Primeiro, o combate ao racismo e à xenofobia deve ser estruturante e indiscutível em qualquer sociedade, em especial, numa sociedade como a nossa com fortes elementos multiculturais e multirraciais. É, por isso, um tema demasiado importante para envolver numa discussão sobre limitações à liberdade de expressão, que conta com argumentos ponderosos em desfavor. Anunciar a monitorização do discurso de ódio na Internet tem, por isso, tudo para relativizar a importância do combate ao racismo e transformar-se num tiro no pé.

Por outro lado, permitir ao poder político a monitorização do discurso ou do pensamento online abrirá portas que não se voltarão a fechar. O problema não é conter o discurso de ódio. É conter aquilo que o poder político de cada momento considera ser discurso de ódio. Hoje é contra o racismo, amanhã pode ser contra o capitalismo, contra o comunismo ou contra outra coisa qualquer.

Legitimando-se políticas de “monitorização do discurso”, hoje a pretexto do combate ao racismo, com que argumento as combateremos amanhã, quando o que se quiser monitorizar for outro tipo de discurso? Em 1984, George Orwell descrevia uma sociedade altamente vigiada em que o ódio não era proibido, era permitido, e até incentivado, mas contra os inimigos certos. Inversamente, qualquer forma de discurso ou até de pensamento adverso ao Grande Irmão era fortemente penalizado, incentivando-se a denúncia do próximo.

Queremos mesmo abrir esta caixa de pandora numa sociedade cada vez mais digitalizada e onde os canais de comunicação são muito mais facilmente monitorizáveis? Quem ditará a cada momento, e a propósito de cada texto, qual o equilíbrio adequado entre liberdade de expressão e combate ao racismo e à xenofobia?

Parece-me preferível que o tema permaneça na esfera da decisão individual, tendo presente que existe um enquadramento penal. Enquanto sociedade, deixamos para os tribunais uma avaliação que pode ser bastante delicada, mas que é feita em obediência à lei e em particular à Constituição, não atribuindo ao Governo ou alguma entidade orientada politicamente o poder de decidir, ex ante, o que se pode e não pode ler na Internet.

Em terceiro lugar, iniciativas de monitorização de discurso na Internet transformá-la-ão no oposto daquilo que é a sua natureza e a sua principal força: um local de liberdade onde cada um tem voz, sem precisar de uma coluna de jornal. Uma Internet onde só existe a liberdade que passar no crivo da monitorização do discurso (de ódio e do que se for acrescentando) será, certamente, um sítio diferente daquele que, nos últimos vinte anos, foi um importante fator de divulgação de conhecimento, de partilha e de debate público alargado.

Isto não quer dizer que não se tenham cometido já muitos crimes de discurso de ódio na Internet.

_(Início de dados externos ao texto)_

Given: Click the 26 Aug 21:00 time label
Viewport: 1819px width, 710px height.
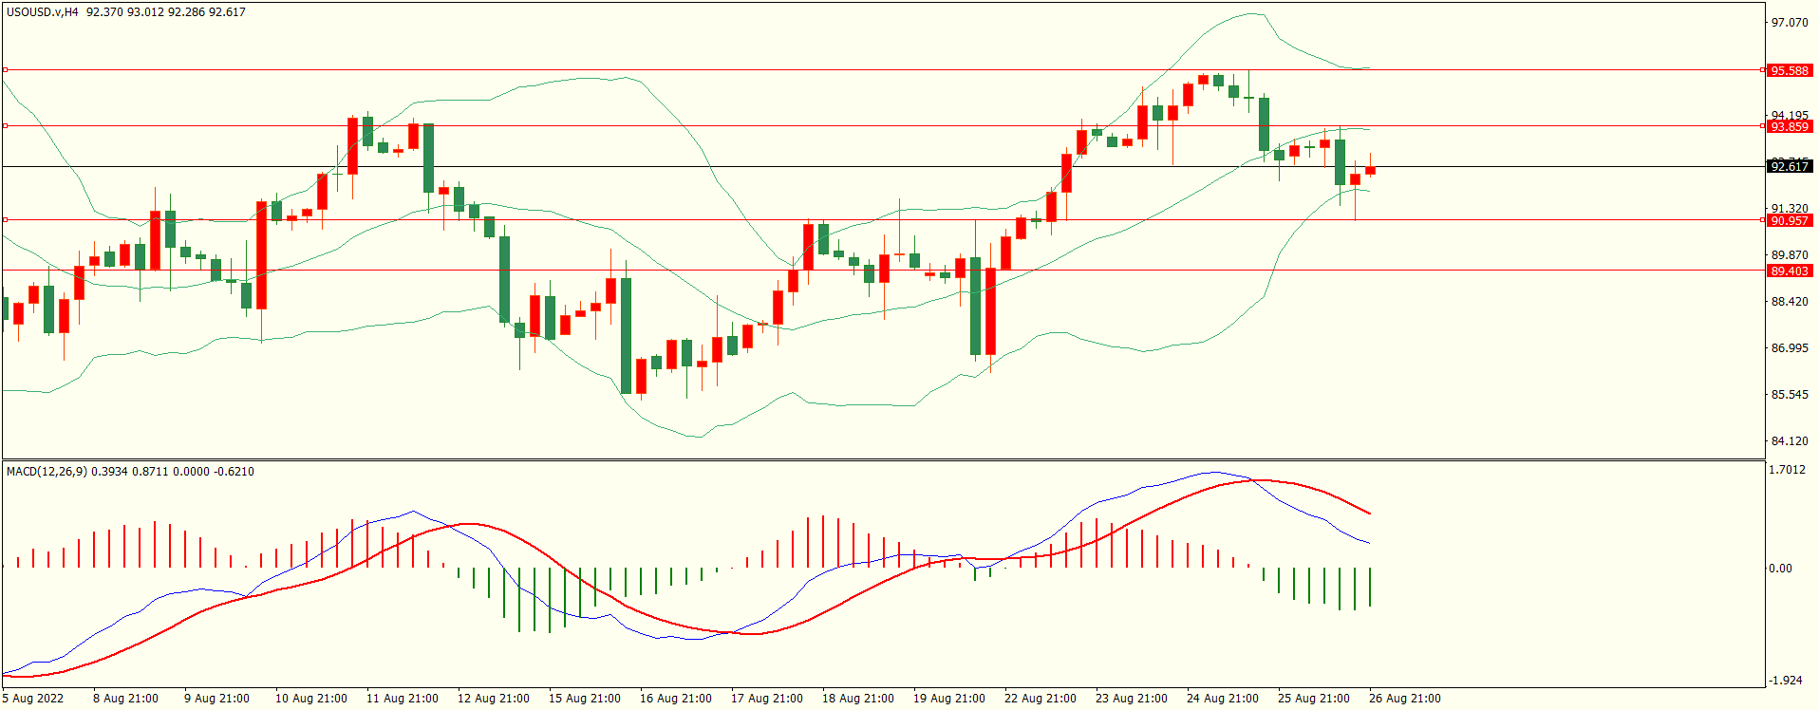Looking at the screenshot, I should pyautogui.click(x=1404, y=699).
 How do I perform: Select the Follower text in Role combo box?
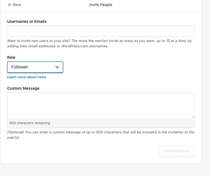pos(20,67)
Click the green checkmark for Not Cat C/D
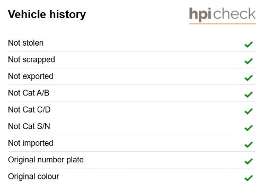The image size is (265, 191). (x=249, y=111)
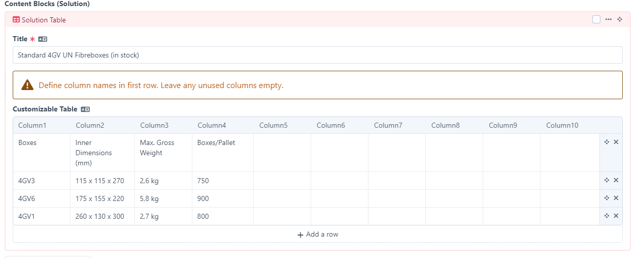The image size is (638, 259).
Task: Delete the 4GV3 table row
Action: click(x=616, y=180)
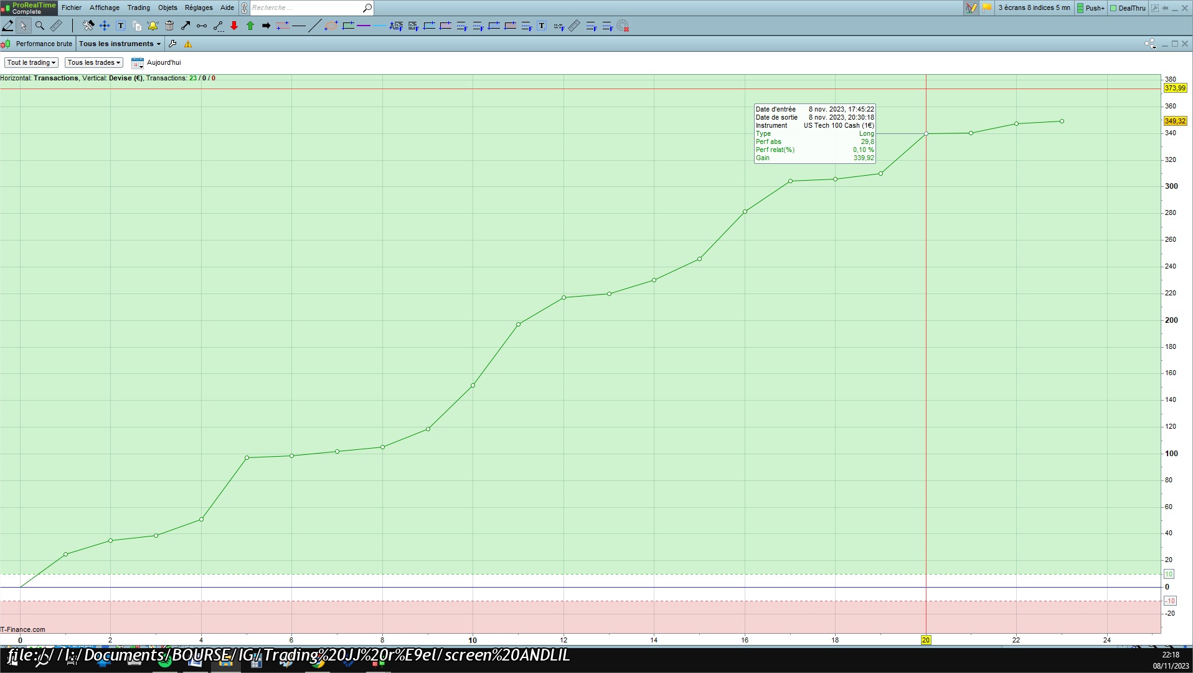Select the trash delete-objects icon
The image size is (1193, 673).
[169, 26]
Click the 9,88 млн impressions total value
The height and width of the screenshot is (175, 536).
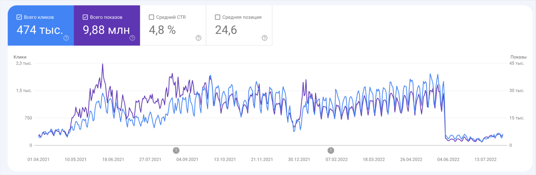(106, 30)
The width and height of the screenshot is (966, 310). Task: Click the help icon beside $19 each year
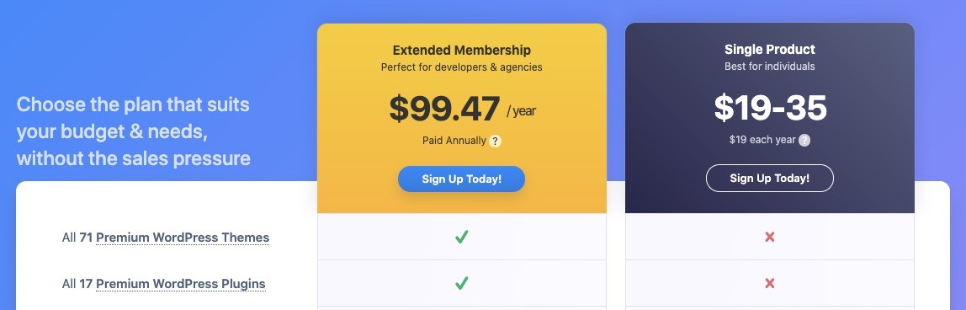(804, 141)
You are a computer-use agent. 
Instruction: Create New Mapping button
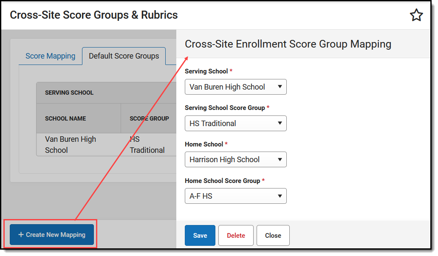tap(52, 234)

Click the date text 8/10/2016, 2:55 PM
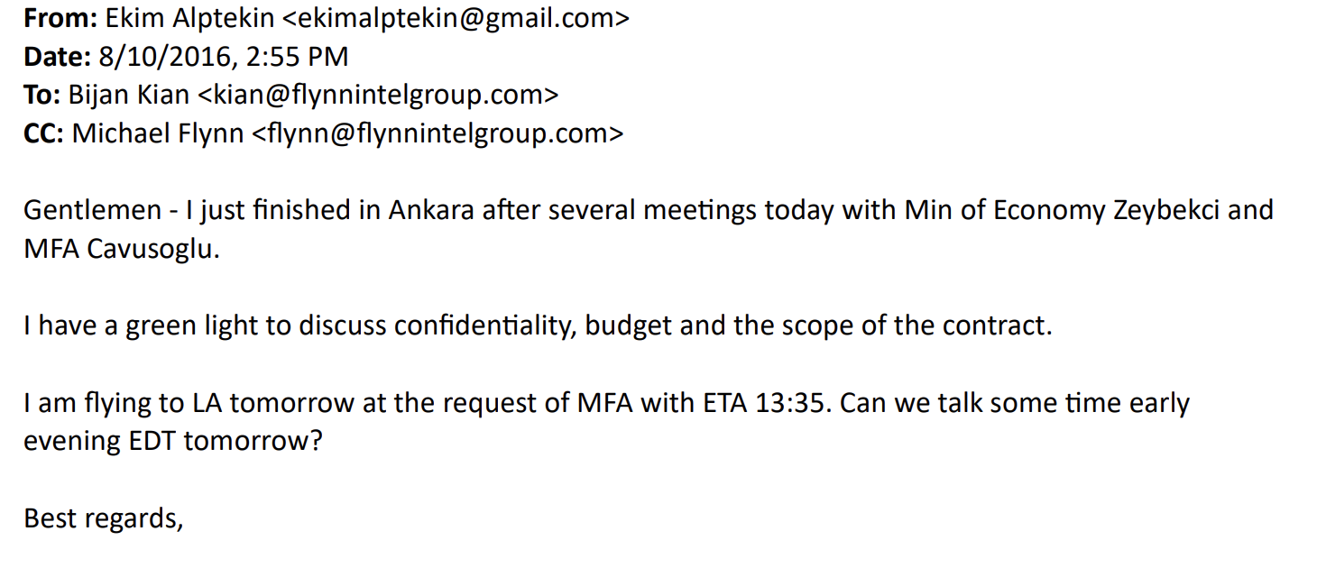[224, 57]
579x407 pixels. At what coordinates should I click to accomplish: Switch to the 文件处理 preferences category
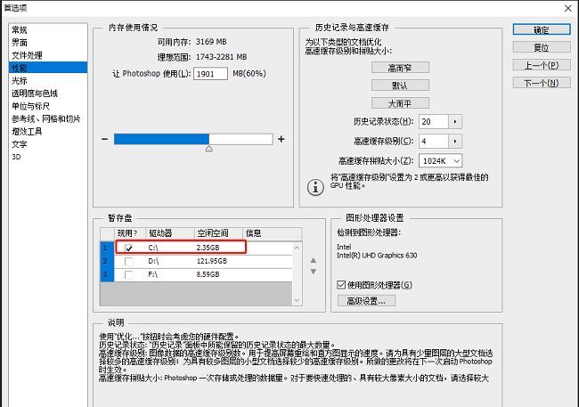[25, 54]
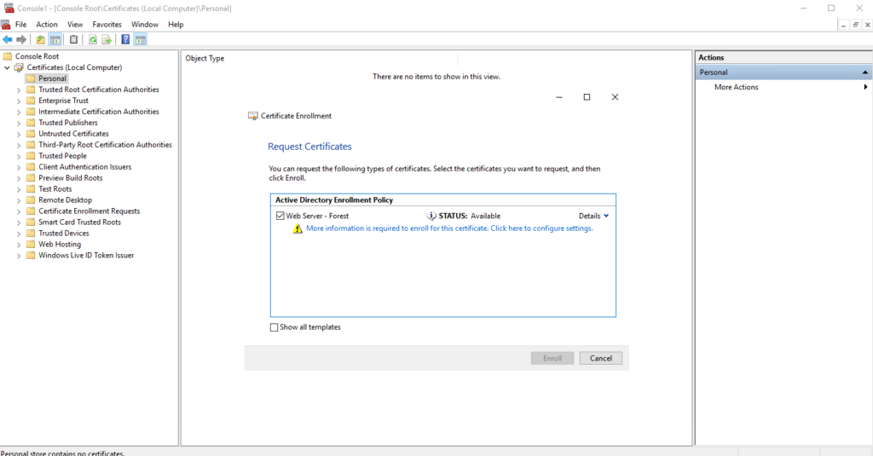Click the 'More information is required' configure link

[448, 228]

Seguramente que sim. Mas, sendo crimes, devem ser investigados e decididos nos tribunais. Tratando-se do mero exercício da liberdade de expressão, deve permanecer no espaço público para poder ter escrutínio e contraditório.

Agora, não deve nem pode ser um governo a, paulatinamente, e sob o pretexto do combate ao discurso de ódio, criar condições para que se evolua para um novo universo orwelliano, de censura e de denúncia do próximo, em que cabe a alguém decidir o que pode e não pode chegar ao espaço do debate público.